The Little Engine that Almost Did


I was at the dentist office last week when he asked me who I wanted to win the NCAA basketball tournament. I withheld my answer, knowing he was a UNC fan and since I’m rooting for the Tarheels, I didn’t want to offend him. Now, I’m not one that lives by too many rules of thumb, but not ticking off the man charged with sticking a needle and drill in my mouth is one I adhere to. Plus, he’s a good man and a fine dentist. He has finesse with the needle and he goes easy on the nova cane, ensuring I don’t leave his office feeling like a squirrel who’s just gotten into a street brawl with Mike Tyson.

I kept my answer under my hat because I wanted Gonzaga to win the national championship, which means I was a bandwagon fan, and I wasn’t ready to admit that in public. Bandwagon fans are the bottom feeders of sports fandom. If they were tobacco, they would be the kind that gets swept off the floor, cheaply packaged and sold for $1.29 per pack. A Buddhist monk who is a jerk in his first life will come back as a bandwagon fan in his second.

The start of NFL season brings enough Pittsburgh Steelers and Dallas Cowboys car flags to make the average passer-by think my hometown was full of zombies controlled by the Steelers and Cowboys’ organizations (P.S. Pitch Jerry Jones, and the Rooney family my Riddler-inspired TV mind control device as seen in Batman Forever).

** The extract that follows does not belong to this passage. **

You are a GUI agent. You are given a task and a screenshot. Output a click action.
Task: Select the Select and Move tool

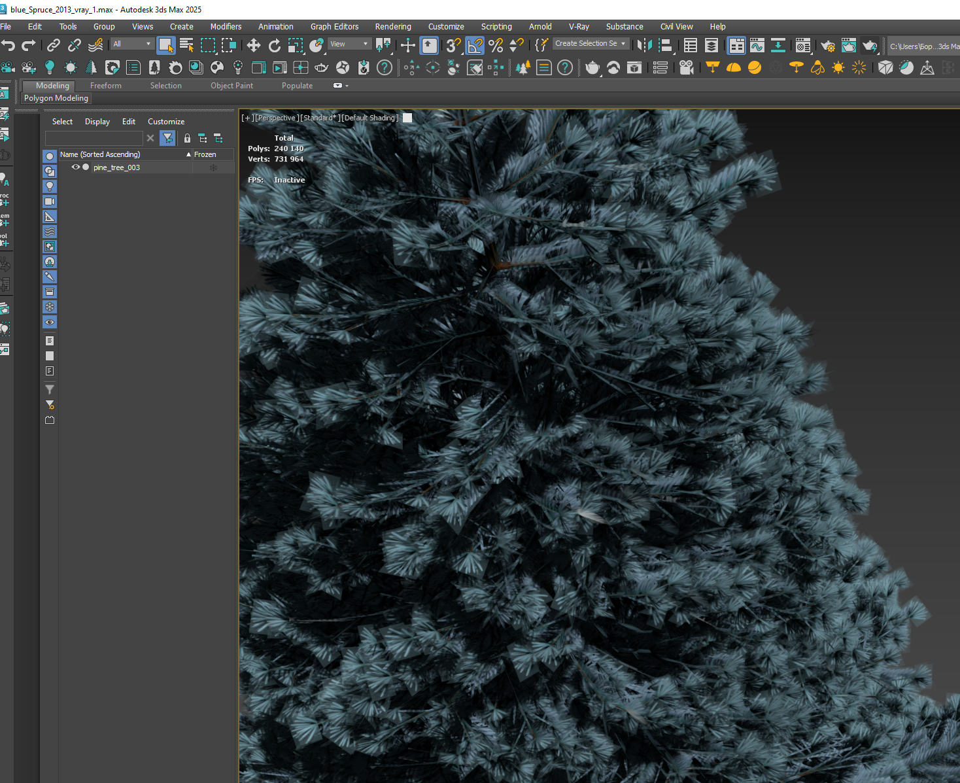pyautogui.click(x=253, y=45)
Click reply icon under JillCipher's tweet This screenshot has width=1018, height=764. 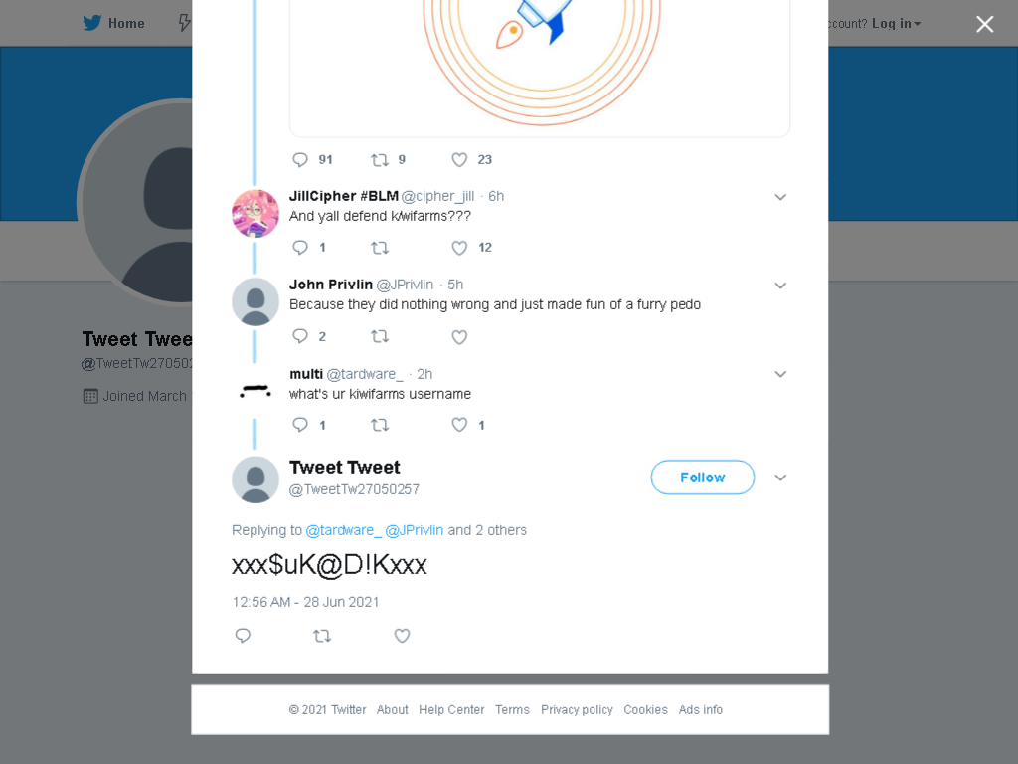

I have never understood why so many Virginians with no familiar ties to Pittsburgh or Dallas would choose them over the Washington Redskins who play no more than a six-hour drive from anywhere in Virginia. I guess it’s because Pittsburgh and Dallas are two of the most successful franchises in NFL history and are showing more promise than the Redskins. It’s easy to love in good times, but harder to love in difficult times and let’s face it, the Redskins will be mired in bad times as long as that Dope Head Dan Snyder is at the reins.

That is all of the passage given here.